From the beginning of life in our universe, the mankind has needed and depended on energy in one form or another, from food to the operation of the most sophisticated machine we know today, for its existence, survival and progress. As the key commodity in the world, most physical laws, axioms and rules that are valid today either directly or indirectly related to energy. Especially with the start of industrial revolution it has become clear that the man needs to control the energy and the energy controls the man. This dual relationship finds its true meanings from the laws of thermodynamics. The first law of thermodynamics is actually nothing but the accounting process of the energy, which eventually leads to the somewhat philosophic statement of the concept of conservation of energy which means that the energy can be transformed from one form to another, but cannot be created or destroyed. In other words, as we engineers say, the total energy of an isolated system is constant. The second law identifies which processes naturally occur in the environment and which do not. Because these two laws and many others related ones tell us that it is impossible to create new energy in our universe, we have over all these years taken the only plausible route and have chosen to transform otherwise non useful forms of energy, however abundant they may be, such as fossil fuels and brought it in one useful form or another to our homes, to industry and put them into use wherever and whenever we need it. Transforming processes include exploration, extraction, enrichment, cleaning, transporting, conducting, transmitting, distributing of energy among others.

Among the forms of energy known to all of us, electricity has become the leading form of energy starting from the second half of the twentieth century.
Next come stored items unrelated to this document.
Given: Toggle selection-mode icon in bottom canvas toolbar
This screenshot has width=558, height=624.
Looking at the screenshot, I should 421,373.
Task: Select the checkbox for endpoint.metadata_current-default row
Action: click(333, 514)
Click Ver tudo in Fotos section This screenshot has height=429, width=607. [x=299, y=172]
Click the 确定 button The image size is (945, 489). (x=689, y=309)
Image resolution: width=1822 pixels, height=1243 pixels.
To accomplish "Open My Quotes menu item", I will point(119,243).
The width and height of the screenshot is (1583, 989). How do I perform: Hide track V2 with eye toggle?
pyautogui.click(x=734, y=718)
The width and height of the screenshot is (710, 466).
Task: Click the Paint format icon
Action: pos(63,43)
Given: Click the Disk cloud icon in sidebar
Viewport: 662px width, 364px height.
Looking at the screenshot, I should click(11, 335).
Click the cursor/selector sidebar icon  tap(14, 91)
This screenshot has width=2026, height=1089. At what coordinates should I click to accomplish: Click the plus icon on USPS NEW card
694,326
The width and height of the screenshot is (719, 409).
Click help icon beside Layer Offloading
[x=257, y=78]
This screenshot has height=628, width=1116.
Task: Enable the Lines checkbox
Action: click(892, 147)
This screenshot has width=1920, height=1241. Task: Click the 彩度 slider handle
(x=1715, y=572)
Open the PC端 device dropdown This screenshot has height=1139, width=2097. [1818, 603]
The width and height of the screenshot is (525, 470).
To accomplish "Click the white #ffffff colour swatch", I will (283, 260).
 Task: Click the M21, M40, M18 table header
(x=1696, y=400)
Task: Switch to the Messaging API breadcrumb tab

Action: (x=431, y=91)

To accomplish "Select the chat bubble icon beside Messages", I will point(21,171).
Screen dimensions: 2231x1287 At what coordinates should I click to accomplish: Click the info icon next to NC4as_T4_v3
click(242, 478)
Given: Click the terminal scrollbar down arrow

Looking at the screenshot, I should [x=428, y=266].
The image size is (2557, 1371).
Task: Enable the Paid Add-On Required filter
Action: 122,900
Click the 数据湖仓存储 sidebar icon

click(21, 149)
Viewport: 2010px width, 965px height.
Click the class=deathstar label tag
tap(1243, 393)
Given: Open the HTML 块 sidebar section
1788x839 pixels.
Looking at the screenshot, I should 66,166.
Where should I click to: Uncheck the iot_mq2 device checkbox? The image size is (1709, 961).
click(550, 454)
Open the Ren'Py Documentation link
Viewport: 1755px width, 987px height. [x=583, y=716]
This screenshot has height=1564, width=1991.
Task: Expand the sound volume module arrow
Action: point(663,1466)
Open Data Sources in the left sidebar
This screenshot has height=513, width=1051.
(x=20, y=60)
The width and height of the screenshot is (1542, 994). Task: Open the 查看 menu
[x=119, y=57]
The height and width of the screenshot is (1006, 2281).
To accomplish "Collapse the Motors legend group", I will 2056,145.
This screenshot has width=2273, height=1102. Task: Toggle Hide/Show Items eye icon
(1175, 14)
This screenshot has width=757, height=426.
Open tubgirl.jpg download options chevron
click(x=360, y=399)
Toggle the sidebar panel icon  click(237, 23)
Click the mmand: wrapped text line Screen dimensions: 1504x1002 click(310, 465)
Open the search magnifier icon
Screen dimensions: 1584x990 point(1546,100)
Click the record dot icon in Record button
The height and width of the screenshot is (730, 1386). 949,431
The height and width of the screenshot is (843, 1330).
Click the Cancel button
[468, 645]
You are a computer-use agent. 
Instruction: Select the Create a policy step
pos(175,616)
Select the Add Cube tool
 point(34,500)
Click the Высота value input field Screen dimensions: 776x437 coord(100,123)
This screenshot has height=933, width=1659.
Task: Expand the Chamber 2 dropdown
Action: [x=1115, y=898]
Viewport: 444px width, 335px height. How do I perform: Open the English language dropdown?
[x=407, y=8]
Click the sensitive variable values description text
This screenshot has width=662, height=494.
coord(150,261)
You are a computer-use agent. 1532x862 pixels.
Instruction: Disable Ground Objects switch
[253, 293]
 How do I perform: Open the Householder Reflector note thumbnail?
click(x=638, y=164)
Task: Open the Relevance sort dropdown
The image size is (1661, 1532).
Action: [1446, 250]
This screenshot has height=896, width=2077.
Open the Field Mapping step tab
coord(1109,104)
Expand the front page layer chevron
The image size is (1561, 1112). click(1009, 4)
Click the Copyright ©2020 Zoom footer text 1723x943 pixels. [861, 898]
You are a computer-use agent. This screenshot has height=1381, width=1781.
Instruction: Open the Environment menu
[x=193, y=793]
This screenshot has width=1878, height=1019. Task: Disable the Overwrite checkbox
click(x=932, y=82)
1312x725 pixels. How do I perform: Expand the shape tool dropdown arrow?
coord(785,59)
With the recent improvements on the global education, increased awareness on the environment, and the goal of all the countries on increasing the welfare and prosperity of their people, the demand for electricity is increasing at a faster rate than any other form of energy. It is a known fact that new technological advancements and related end products most likely require electricity. In addition, environmental concerns has inevitably increased the demand for electricity consuming equipment at end use levels. Especially ever increasing demand for use electricity both for short and long range transportation in the sector which is in dire need for pollution control, will skyrocket the demand for electrical power. Finally, the diurnal variation for electricity demand in the industry, buildings and the commercial sector necessitates larger production facilities with high peak loads. This unstoppable increase in demand for electricity puts the existing power grids in a tremendous stress in all the countries.

Power grid is defined as interconnected network of power stations, substations, transmission/distribution lines, transformers that produce electricity from the power plants and deliver to the consumers. Power stations are operated by fossil fuels such as natural gas, coal, oil, nuclear fuel or by renewable resources. For the majority of last century electricity was mostly generated in large centralized power plants (Chan et al., 2012). And no care was paid whether or not they were placed and operated near heavily populated area. Some of the major characters of this type of a power grid is that the power is produced centrally. Secondly, in these classical power grids, electricity flows only in one direction, from the production point to the consumption site. Finally, the longer the transmission and distribution network, lower is the efficiency, reliability, and security. we may also add to these drawbacks, the issue of sustainability.

However when the first signs of climate change and increasing pollution appeared during the second half of the last century, it became apparent that there was a need for implementing new policies on the choice and quality of the fuel types, production processes, and setting new stringent pollution targets. In other words, the whole system of electricity production, transmission, distribution and consumption on the supply side and the energy consuming systems on the demand side needed new thinking, research, design, production and operation methods to be redefined and realized.